Descripción
Este puesto implica la prestación de cuidados y apoyo a personas en un entorno residencial comunitario. Las funciones principales se centran en asistir en las actividades de la vida diaria, asegurando el bienestar, la seguridad y la comodidad de los residentes. Esto incluye tareas como ayudar en la higiene personal, la movilidad, la administración de medicamentos según las pautas establecidas y el apoyo en la alimentación. Además, el rol requiere mantener una comunicación efectiva y empática con los residentes, sus familias y el resto del equipo de trabajo, contribuyendo a un ambiente acogedor y de apoyo.El trabajo en la residencia comunitaria demanda responsabilidad, paciencia y una actitud proactiva para responder a las necesidades cambiantes de los residentes.

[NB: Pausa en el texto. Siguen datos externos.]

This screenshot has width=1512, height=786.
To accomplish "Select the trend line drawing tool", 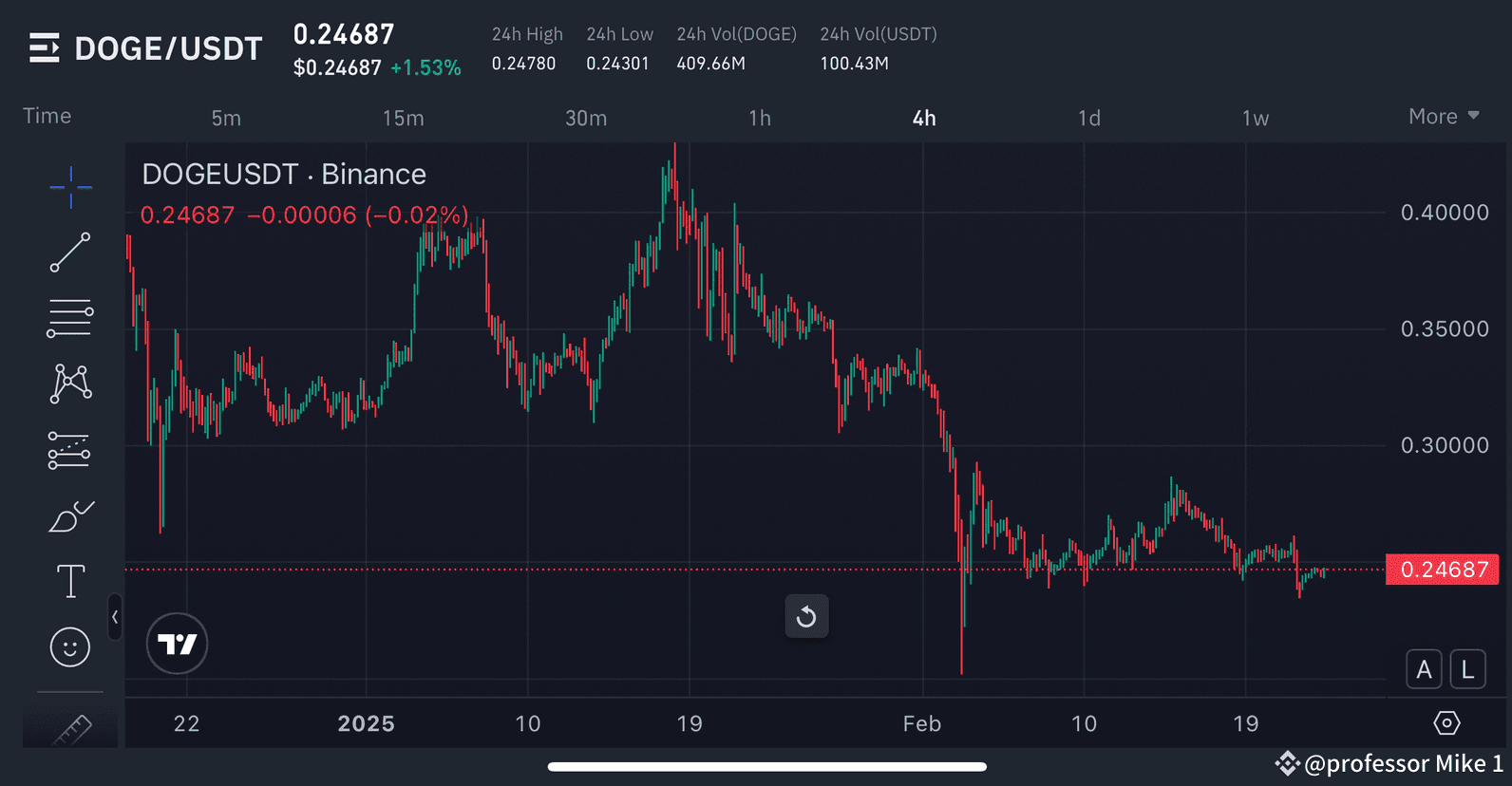I will [x=70, y=253].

Se realizan actividades de acompañamiento, estimulación cognitiva según las directrices y se colabora en el mantenimiento del orden y la limpieza de los espacios comunes y personales asignados. Es fundamental seguir los protocolos de salud y seguridad, así como los planes de cuidado individualizados, documentando las incidencias y observaciones relevantes para el equipo técnico.

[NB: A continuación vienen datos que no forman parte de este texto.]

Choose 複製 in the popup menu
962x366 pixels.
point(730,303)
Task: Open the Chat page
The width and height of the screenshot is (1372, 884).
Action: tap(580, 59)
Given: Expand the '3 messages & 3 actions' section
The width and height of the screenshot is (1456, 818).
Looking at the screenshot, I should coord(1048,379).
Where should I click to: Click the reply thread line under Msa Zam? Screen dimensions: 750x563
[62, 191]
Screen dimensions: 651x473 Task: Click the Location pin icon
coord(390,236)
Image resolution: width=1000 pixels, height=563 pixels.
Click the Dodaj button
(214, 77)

El entorno laboral es dinámico y requiere trabajo en equipo. Se valorará la capacidad para integrarse en una estructura comunitaria, aportando calidez y profesionalidad al servicio. La residencia opera bajo normativas específicas del sector, por lo que la adaptación a los procedimientos internos es esencial. Este puesto no solo implica tareas prácticas de cuidado, sino también la creación de un vínculo de confianza que favorezca la calidad de vida de las personas atendidas en la comunidad.